Nowadays, people spend a large portion of their time on the internet, mostly accessing websites and 
using social media for knowing the news. Fake news can spread quickly and significantly over websites and 
social media possibly causing social, economic, and political disturbances. Hence, the need to detect fake 
news among the huge amount of spreading news emerged. Fake news is written and used to look like real 
news to deceive the reader who normally does not check for the reliability of the sources or the arguments in 
the content of the news. The widespread of the Internet has led to the emergence of a new era and phase in 
the study of fake news. Social media not only provides a powerful environment for sharing information, but 
also allows data to be collected from large numbers of participants. 

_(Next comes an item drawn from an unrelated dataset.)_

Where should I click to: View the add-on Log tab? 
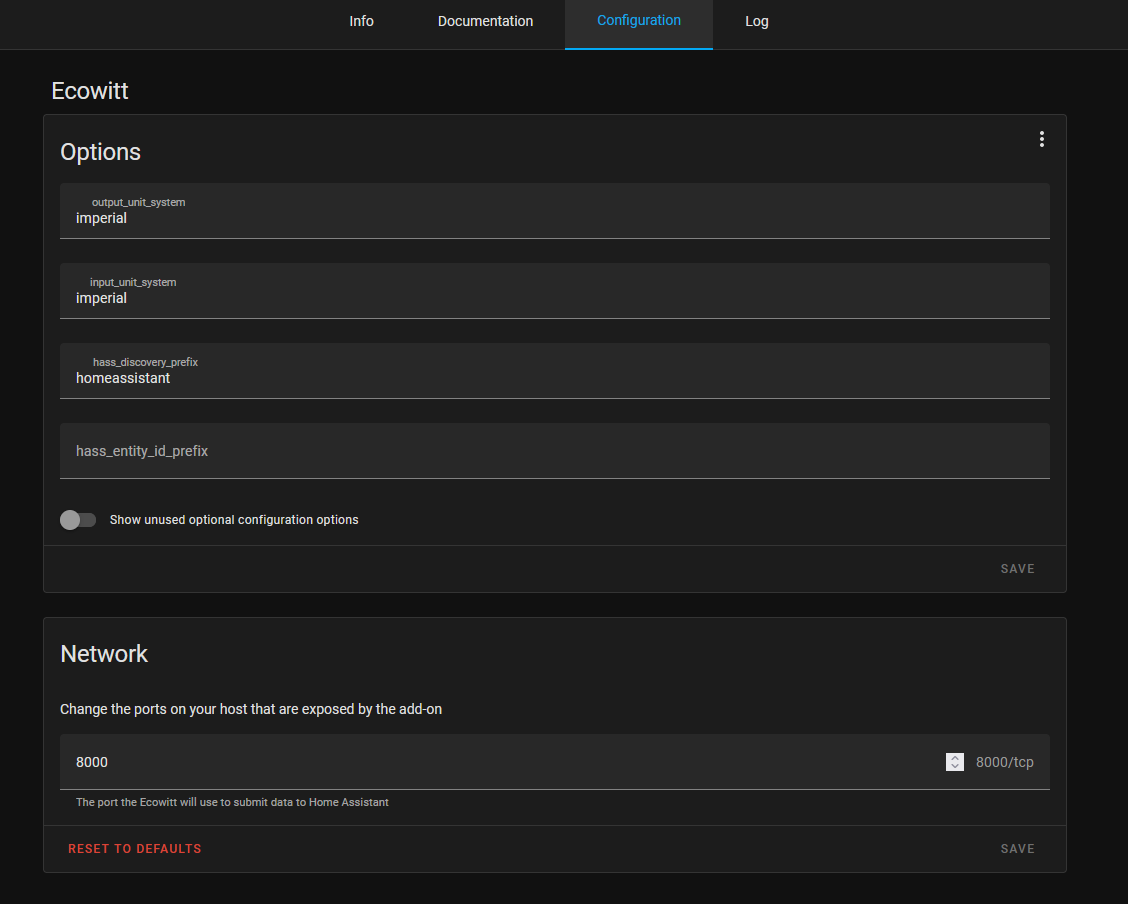pyautogui.click(x=756, y=21)
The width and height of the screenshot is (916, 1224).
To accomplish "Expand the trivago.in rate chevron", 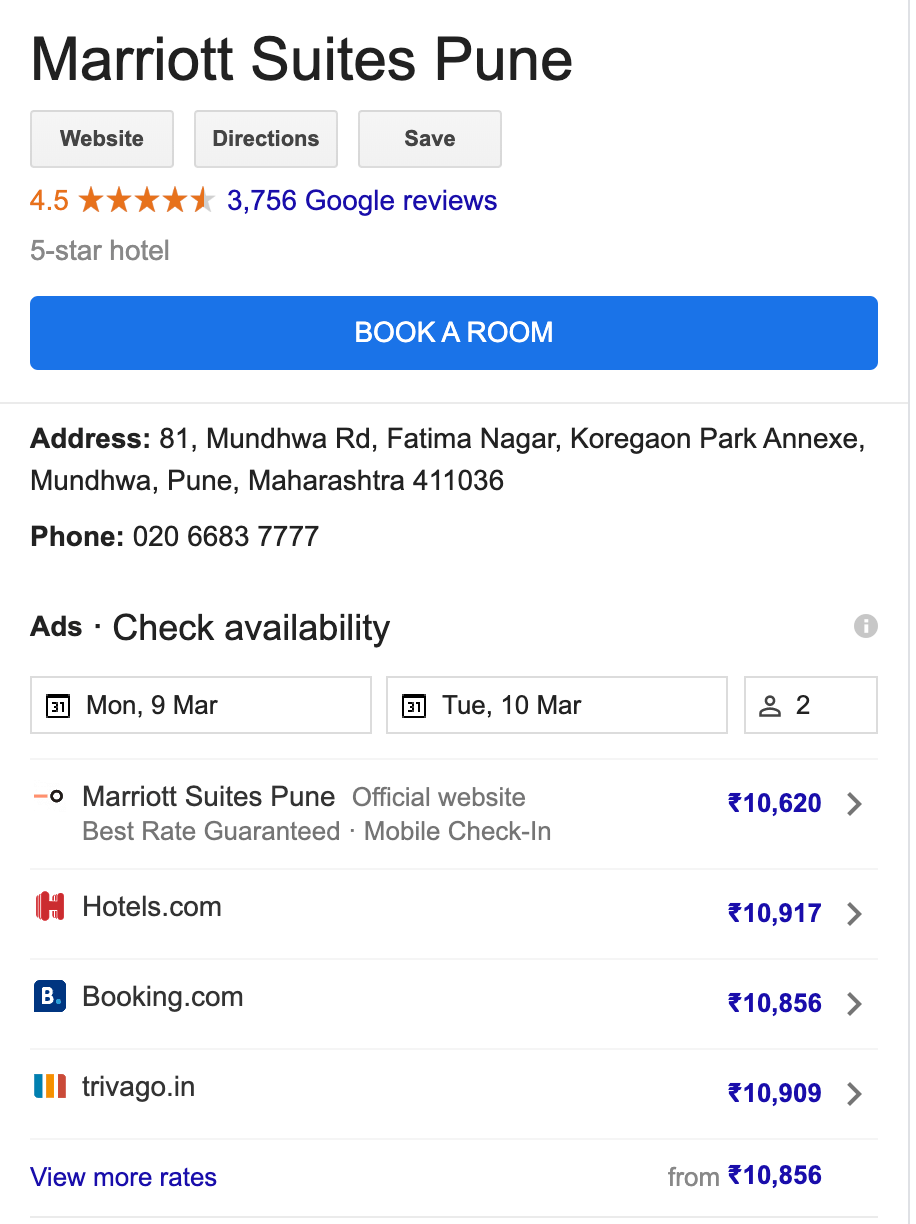I will pos(854,1094).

Fake news has been exploited in many fields as in politics. Fake news has affected the results of the 
2016 US presidential elections [1]. It was reported that Saudi Arabia financed the presidential campaign of 
Emmanuel Macron [2]. Moreover, fake news has been used in promoting products or defamation for another 
product [3]. It is often created for commercial interests in order to attract viewers and generate advertising 
revenue. Due to the popularity of social media websites, the tendency to create spam accounts has increased. 
Therefore, dealing with accounts is particularly important to detect fake news. A number of features are used 
to detect spam accounts such as the number of followers and the number of followings. 

Fake news and rumors take advantage of social media and communication technologies to expand. 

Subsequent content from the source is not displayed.